What the exercise asks: In the reply, give back exactly the lines from the one with "You are a GUI" through the last line of the records, without pictures.

(Material for this exercise Opens)

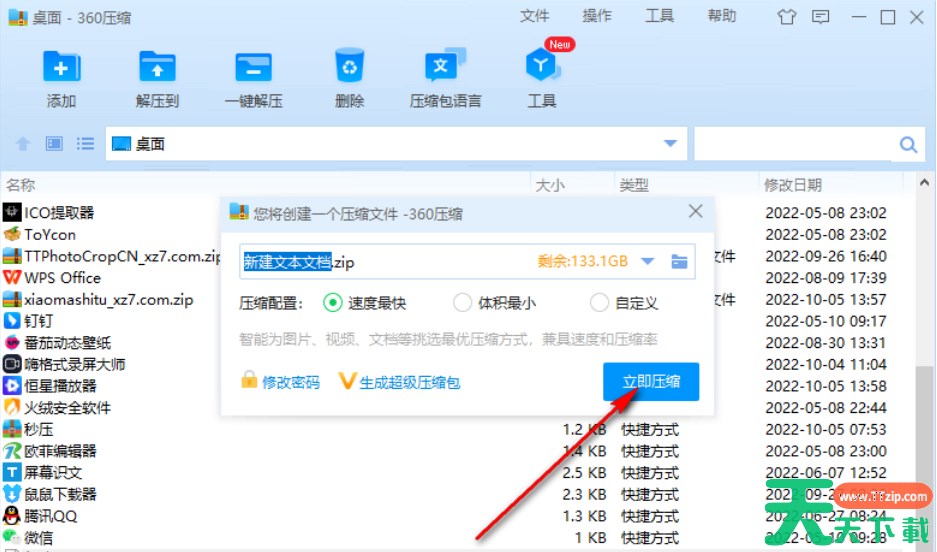Open the 压缩包语言 archive language tool
This screenshot has width=937, height=552.
pos(445,68)
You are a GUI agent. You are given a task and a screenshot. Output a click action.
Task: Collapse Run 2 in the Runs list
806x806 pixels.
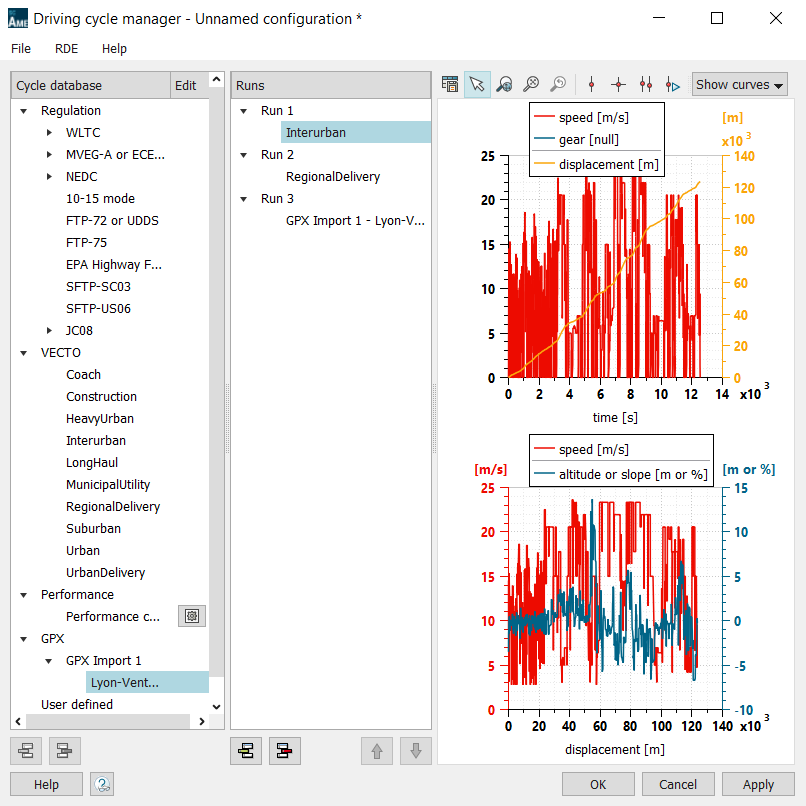[244, 155]
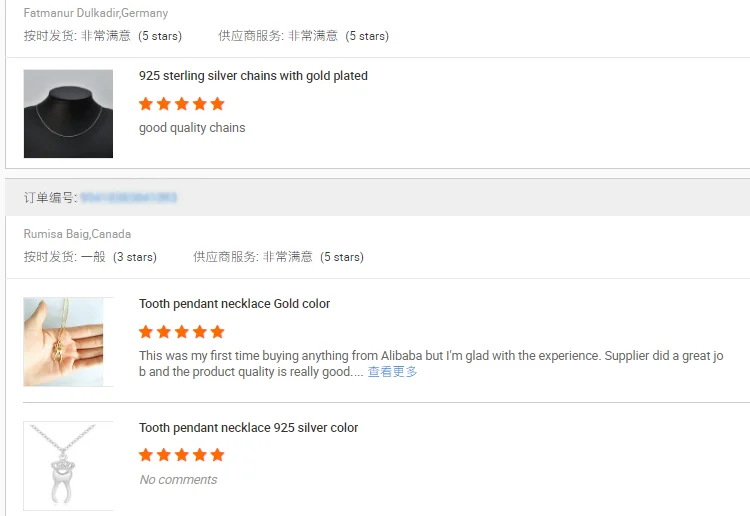Open '925 sterling silver chains with gold plated' title
The image size is (750, 516).
pos(253,76)
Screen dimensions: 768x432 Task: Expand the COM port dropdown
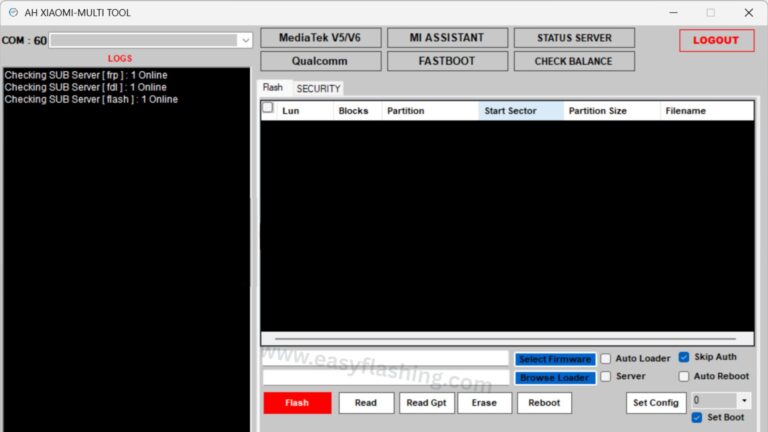pos(245,41)
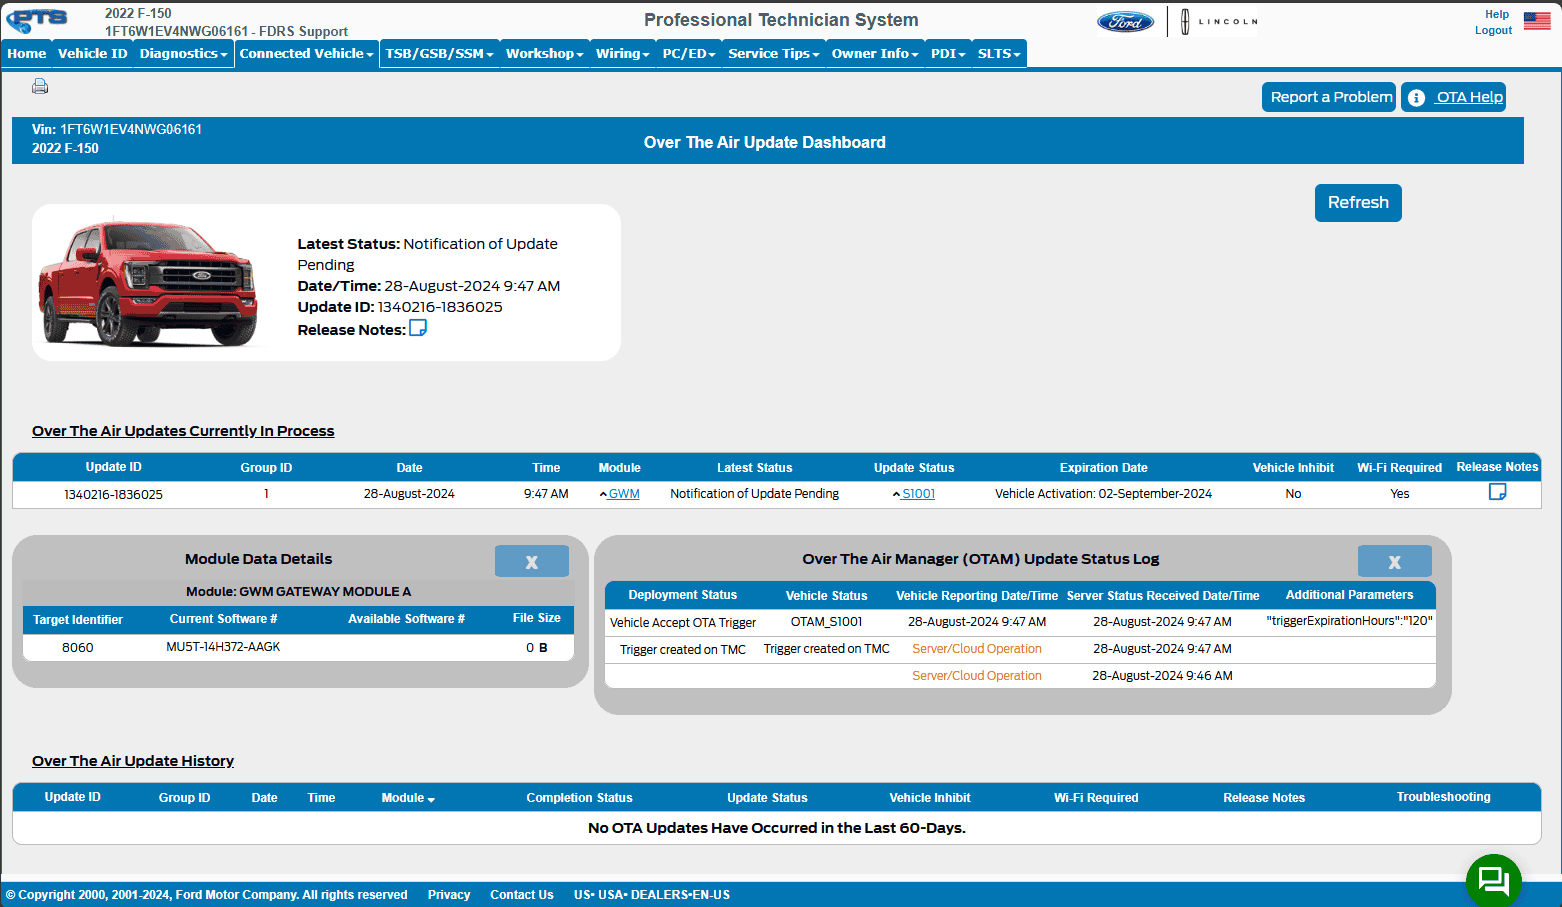1562x907 pixels.
Task: Open the Connected Vehicle menu
Action: tap(306, 54)
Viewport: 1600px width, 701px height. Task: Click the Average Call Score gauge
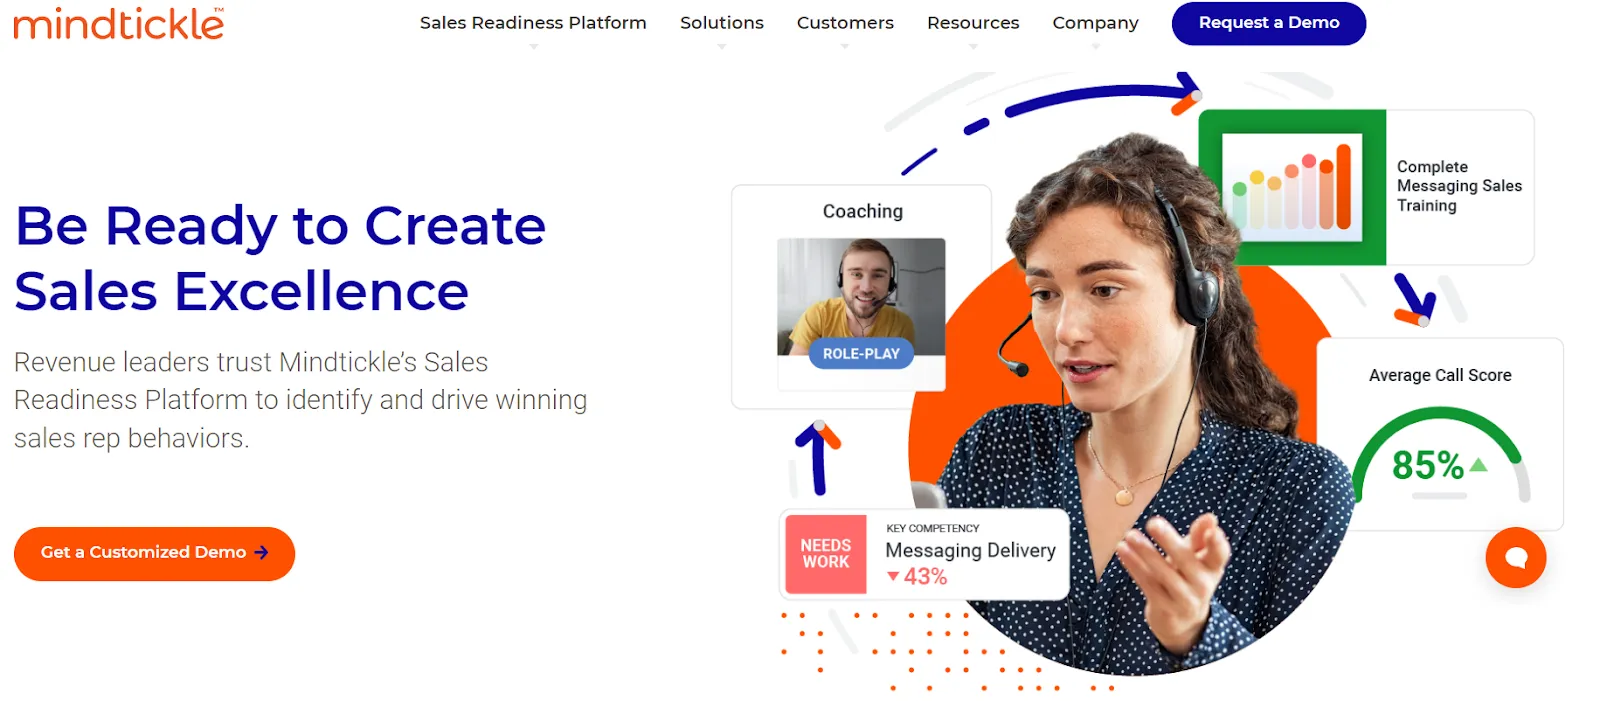click(x=1441, y=455)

(Material for this exercise Closes)

Completed task:
You are a GUI agent. You are given a task and a screenshot. Output a click action.
Task: Collapse Run 2 in the Runs list
806x806 pixels.
[244, 155]
Open '925 sterling silver chains with gold plated' title
The image size is (750, 516).
pos(253,76)
Screen dimensions: 768x432 Task: Expand the COM port dropdown
pos(245,41)
1562x907 pixels.
Task: Open the Connected Vehicle menu
Action: tap(306, 54)
Viewport: 1600px width, 701px height. Task: Click the Average Call Score gauge
click(x=1441, y=455)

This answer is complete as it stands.